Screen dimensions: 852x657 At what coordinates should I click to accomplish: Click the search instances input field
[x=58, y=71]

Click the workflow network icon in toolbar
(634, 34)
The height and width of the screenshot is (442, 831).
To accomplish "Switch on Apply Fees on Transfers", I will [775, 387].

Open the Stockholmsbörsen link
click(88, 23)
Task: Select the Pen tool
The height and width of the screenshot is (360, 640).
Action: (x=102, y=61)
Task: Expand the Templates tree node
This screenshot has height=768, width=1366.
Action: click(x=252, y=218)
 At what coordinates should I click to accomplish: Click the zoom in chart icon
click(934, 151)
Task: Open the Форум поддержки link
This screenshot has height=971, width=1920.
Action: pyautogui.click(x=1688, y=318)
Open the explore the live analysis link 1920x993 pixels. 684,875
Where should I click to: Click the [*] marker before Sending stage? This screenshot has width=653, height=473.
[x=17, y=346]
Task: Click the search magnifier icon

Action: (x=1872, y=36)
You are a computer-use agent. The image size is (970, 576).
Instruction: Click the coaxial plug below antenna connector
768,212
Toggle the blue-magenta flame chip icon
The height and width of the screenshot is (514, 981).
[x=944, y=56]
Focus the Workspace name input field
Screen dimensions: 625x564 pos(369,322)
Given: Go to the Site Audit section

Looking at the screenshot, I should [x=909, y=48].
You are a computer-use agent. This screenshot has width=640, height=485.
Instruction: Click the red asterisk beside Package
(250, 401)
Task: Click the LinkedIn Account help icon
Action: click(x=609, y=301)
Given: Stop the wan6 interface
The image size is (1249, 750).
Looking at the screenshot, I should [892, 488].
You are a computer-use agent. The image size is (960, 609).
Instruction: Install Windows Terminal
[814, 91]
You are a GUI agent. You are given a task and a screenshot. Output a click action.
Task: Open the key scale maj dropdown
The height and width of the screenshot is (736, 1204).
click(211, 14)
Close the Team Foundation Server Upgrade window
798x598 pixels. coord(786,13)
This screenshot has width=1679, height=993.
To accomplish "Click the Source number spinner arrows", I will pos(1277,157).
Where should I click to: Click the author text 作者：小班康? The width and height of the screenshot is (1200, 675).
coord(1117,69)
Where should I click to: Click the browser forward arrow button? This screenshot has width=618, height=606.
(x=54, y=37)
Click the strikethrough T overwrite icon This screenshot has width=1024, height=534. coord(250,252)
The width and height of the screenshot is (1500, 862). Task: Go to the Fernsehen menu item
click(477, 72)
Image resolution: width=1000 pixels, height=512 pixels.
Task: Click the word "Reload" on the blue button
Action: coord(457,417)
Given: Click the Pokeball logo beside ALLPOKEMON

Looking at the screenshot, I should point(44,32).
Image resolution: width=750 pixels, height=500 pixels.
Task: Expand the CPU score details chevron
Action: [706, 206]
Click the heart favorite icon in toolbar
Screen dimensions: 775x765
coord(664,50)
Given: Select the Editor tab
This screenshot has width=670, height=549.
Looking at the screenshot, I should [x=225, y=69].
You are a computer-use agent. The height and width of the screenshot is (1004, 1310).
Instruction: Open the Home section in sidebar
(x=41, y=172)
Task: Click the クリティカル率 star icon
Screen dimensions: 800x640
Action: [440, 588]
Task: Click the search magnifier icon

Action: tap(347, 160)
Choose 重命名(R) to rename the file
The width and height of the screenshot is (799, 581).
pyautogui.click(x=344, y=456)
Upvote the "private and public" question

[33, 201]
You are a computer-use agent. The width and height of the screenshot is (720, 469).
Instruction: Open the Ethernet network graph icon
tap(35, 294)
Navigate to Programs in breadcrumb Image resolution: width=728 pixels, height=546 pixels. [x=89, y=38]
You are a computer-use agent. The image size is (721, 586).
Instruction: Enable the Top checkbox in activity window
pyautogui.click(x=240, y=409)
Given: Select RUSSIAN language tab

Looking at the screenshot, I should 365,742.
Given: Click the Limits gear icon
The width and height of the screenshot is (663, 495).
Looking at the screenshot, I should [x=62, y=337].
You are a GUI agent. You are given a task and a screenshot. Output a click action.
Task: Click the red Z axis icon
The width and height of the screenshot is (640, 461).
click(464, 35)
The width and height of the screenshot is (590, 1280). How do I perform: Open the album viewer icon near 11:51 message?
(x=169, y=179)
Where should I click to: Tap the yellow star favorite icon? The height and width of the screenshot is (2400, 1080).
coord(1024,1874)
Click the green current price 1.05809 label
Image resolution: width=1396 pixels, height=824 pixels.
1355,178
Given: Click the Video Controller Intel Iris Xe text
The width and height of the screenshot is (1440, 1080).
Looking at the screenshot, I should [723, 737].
:::
With "will" as the string to look for, count the matching lines in the entries above and report only the number.

▸ **YOUR SOLUTION**: 2